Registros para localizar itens
============================================================

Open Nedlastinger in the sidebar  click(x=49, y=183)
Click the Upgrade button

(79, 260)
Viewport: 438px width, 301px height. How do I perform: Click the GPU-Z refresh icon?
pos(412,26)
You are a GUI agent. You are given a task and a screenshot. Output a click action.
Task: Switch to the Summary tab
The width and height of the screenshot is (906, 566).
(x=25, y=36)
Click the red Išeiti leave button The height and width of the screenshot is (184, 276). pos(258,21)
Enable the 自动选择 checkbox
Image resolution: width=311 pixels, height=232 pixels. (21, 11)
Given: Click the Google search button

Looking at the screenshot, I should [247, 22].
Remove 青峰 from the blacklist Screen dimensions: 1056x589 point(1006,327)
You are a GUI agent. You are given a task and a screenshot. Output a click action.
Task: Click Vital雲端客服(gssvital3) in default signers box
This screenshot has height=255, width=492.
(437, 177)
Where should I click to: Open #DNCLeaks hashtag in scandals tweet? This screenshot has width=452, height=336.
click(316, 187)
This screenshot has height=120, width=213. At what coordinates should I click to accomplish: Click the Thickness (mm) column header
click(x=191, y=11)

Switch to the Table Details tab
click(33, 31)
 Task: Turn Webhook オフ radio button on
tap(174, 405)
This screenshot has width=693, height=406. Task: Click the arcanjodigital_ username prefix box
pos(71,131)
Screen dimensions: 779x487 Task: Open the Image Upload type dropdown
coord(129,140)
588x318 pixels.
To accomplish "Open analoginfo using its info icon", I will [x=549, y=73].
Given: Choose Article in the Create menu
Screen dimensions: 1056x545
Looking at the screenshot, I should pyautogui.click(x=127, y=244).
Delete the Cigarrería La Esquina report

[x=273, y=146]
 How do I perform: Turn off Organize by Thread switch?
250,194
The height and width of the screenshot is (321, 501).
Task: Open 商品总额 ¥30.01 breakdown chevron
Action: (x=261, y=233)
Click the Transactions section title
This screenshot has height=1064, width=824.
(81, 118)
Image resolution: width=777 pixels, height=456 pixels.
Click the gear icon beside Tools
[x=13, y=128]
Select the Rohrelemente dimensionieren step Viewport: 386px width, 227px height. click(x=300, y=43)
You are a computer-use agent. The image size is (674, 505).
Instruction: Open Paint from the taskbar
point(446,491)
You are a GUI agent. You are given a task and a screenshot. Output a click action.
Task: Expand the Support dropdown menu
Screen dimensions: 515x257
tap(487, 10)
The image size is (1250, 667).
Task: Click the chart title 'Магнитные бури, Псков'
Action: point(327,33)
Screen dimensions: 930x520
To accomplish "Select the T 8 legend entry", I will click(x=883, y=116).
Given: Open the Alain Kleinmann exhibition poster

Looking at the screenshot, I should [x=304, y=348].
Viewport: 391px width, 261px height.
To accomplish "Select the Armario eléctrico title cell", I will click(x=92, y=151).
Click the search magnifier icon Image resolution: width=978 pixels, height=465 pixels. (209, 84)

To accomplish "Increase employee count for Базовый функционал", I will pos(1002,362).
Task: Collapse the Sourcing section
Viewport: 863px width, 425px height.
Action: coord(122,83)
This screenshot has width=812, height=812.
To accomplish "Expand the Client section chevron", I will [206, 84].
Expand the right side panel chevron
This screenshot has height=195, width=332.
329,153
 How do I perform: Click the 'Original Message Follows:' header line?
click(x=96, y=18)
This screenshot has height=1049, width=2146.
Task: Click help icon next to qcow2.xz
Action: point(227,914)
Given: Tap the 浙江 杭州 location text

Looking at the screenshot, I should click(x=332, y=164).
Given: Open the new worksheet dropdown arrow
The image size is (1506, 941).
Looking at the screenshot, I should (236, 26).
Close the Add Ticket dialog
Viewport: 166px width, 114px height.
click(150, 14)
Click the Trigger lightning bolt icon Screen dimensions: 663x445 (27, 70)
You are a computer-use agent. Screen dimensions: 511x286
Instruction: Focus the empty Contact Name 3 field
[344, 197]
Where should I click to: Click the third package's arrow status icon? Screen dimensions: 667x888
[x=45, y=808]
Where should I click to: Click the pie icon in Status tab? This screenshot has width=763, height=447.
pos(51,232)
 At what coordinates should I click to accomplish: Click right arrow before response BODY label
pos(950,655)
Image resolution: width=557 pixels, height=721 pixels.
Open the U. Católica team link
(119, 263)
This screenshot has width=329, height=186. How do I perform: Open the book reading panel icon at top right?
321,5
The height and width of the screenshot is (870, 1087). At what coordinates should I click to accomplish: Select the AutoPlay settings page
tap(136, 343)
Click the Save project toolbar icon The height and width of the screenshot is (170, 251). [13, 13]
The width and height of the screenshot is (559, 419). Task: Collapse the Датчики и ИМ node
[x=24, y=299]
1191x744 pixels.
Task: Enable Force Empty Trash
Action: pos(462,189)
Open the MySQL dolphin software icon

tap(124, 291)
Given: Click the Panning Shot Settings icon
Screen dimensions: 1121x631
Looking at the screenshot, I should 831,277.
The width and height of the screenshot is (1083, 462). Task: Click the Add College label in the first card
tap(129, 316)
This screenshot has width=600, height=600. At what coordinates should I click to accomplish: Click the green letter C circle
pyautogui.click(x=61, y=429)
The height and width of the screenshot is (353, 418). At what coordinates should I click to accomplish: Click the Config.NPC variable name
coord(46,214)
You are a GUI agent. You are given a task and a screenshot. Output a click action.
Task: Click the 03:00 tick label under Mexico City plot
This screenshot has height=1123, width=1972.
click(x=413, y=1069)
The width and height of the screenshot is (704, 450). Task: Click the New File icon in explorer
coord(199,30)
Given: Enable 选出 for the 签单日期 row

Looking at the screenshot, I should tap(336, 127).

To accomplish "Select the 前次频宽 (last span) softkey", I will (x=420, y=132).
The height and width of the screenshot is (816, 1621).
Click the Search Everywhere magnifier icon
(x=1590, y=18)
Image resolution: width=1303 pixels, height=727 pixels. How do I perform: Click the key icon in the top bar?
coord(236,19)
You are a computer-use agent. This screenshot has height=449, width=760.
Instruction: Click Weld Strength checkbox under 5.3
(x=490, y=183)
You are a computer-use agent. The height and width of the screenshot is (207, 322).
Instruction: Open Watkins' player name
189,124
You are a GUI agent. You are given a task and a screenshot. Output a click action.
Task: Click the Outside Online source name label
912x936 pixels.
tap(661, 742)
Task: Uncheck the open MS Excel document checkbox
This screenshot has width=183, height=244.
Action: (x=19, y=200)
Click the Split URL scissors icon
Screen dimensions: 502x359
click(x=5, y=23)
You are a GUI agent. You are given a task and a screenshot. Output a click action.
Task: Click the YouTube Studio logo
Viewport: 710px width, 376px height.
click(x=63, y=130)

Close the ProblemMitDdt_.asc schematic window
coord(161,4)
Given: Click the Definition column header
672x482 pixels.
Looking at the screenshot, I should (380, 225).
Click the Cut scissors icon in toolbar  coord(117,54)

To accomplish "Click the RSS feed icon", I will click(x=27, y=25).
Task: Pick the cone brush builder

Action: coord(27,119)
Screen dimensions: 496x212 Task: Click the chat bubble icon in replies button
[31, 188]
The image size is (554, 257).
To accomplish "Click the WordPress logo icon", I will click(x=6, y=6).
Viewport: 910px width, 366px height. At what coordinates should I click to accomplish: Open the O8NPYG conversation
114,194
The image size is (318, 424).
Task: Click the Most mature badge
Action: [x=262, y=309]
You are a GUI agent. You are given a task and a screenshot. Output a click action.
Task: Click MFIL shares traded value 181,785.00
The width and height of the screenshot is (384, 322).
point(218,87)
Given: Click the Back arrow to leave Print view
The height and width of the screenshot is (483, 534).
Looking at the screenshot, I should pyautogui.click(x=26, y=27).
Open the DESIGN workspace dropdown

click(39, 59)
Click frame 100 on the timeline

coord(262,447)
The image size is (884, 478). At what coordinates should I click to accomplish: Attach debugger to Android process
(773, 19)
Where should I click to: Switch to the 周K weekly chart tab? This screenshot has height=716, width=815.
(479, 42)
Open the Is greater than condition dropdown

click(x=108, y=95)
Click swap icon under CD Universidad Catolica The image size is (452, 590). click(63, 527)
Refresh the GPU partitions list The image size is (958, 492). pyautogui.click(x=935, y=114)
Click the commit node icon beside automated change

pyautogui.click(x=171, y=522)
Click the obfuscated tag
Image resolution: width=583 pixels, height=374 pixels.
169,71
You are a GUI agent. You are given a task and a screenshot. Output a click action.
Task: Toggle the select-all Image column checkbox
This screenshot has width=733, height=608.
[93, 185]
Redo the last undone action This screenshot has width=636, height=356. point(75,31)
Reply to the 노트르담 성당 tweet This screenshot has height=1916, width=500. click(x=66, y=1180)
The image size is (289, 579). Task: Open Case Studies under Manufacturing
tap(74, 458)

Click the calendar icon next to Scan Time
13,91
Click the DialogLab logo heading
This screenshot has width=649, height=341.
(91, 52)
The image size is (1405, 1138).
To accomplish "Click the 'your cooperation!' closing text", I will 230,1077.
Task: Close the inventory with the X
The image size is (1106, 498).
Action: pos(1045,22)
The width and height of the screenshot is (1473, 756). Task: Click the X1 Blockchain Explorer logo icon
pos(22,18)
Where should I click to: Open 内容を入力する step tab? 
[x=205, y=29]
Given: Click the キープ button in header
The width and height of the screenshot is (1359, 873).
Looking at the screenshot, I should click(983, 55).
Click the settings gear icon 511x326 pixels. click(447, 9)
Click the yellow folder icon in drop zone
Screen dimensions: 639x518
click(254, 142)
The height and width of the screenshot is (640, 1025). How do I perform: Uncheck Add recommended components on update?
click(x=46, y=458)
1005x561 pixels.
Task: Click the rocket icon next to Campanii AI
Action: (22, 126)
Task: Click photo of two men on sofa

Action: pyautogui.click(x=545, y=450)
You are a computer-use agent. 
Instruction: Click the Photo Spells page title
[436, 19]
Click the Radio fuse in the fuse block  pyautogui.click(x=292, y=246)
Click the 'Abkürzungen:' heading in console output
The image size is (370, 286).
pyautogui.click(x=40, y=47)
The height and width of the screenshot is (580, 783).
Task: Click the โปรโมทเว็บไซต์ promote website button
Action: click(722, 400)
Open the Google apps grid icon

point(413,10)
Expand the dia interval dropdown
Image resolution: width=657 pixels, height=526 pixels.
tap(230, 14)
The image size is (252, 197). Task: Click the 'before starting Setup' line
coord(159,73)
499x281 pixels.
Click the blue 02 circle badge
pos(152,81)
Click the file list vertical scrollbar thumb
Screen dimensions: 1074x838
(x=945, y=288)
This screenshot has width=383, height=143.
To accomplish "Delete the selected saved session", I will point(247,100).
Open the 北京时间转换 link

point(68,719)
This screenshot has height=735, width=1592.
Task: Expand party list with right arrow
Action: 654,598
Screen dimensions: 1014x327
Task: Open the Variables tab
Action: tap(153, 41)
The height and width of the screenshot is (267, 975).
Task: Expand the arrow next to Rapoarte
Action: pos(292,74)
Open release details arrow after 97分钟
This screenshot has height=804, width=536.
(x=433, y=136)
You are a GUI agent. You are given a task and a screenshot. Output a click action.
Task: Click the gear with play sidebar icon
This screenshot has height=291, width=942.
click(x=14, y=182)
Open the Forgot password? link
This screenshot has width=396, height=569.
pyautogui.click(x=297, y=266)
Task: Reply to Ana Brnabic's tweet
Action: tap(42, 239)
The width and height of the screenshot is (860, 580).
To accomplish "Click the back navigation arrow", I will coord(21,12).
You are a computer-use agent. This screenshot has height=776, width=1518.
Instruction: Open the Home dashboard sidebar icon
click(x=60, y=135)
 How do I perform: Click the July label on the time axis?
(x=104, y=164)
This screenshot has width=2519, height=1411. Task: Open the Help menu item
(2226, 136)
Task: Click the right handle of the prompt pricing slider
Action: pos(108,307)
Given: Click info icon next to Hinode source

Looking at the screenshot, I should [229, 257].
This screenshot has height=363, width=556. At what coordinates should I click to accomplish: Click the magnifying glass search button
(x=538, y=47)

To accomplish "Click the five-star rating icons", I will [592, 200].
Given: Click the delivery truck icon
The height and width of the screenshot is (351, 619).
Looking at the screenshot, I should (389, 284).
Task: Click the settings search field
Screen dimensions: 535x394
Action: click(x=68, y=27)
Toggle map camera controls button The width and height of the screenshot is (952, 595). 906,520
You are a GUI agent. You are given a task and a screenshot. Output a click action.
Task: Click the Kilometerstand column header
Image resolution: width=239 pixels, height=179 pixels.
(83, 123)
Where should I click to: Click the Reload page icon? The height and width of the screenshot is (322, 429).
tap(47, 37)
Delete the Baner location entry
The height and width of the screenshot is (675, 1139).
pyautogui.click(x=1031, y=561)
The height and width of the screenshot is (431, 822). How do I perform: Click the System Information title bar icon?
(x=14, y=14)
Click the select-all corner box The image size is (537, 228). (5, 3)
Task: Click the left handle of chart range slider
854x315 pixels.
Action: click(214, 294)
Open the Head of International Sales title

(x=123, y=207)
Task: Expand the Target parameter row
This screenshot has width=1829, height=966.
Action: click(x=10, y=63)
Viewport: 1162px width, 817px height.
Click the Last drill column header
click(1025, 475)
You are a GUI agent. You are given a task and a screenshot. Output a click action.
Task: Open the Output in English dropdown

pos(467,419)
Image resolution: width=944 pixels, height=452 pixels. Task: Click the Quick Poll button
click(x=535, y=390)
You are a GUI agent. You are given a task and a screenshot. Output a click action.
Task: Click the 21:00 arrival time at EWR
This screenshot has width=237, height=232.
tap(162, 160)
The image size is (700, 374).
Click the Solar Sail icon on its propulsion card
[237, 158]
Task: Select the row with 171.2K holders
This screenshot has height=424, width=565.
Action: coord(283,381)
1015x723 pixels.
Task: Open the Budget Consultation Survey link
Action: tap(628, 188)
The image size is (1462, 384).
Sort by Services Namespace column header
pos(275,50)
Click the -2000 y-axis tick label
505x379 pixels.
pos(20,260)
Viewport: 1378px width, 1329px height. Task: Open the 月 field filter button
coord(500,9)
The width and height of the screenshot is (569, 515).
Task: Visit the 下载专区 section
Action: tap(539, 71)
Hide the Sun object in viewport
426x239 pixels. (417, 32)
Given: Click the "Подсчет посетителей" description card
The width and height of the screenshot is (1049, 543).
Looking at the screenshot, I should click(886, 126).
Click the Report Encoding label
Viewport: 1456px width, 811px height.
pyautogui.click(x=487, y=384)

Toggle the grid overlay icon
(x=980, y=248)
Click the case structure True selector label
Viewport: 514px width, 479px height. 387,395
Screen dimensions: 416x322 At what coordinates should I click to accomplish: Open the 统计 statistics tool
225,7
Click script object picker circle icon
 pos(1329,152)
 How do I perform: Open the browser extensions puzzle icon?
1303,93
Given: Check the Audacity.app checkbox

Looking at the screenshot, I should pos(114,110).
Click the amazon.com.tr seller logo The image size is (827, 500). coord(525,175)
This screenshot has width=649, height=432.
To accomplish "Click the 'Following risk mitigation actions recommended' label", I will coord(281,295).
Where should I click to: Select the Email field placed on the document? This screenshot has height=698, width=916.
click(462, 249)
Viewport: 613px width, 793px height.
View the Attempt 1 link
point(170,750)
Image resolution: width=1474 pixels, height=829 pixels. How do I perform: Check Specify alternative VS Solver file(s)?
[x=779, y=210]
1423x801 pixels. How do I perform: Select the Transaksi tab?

============================================================

O que fazer:
Copie os registros começando do início e terminando na linha que contém "tap(174, 405)", trocando "sidebar" por "navigation pane" sem mudar mais nada.

Exercício resolvido:
Open Nedlastinger in the navigation pane  click(x=49, y=183)
Click the Upgrade button

(79, 260)
Viewport: 438px width, 301px height. How do I perform: Click the GPU-Z refresh icon?
pos(412,26)
You are a GUI agent. You are given a task and a screenshot. Output a click action.
Task: Switch to the Summary tab
The width and height of the screenshot is (906, 566).
(x=25, y=36)
Click the red Išeiti leave button The height and width of the screenshot is (184, 276). pos(258,21)
Enable the 自动选择 checkbox
Image resolution: width=311 pixels, height=232 pixels. (21, 11)
Given: Click the Google search button

Looking at the screenshot, I should [247, 22].
Remove 青峰 from the blacklist Screen dimensions: 1056x589 point(1006,327)
You are a GUI agent. You are given a task and a screenshot. Output a click action.
Task: Click Vital雲端客服(gssvital3) in default signers box
This screenshot has height=255, width=492.
(437, 177)
Where should I click to: Open #DNCLeaks hashtag in scandals tweet? This screenshot has width=452, height=336.
click(316, 187)
This screenshot has height=120, width=213. At what coordinates should I click to accomplish: Click the Thickness (mm) column header
click(x=191, y=11)

Switch to the Table Details tab
click(33, 31)
 Task: Turn Webhook オフ radio button on
tap(174, 405)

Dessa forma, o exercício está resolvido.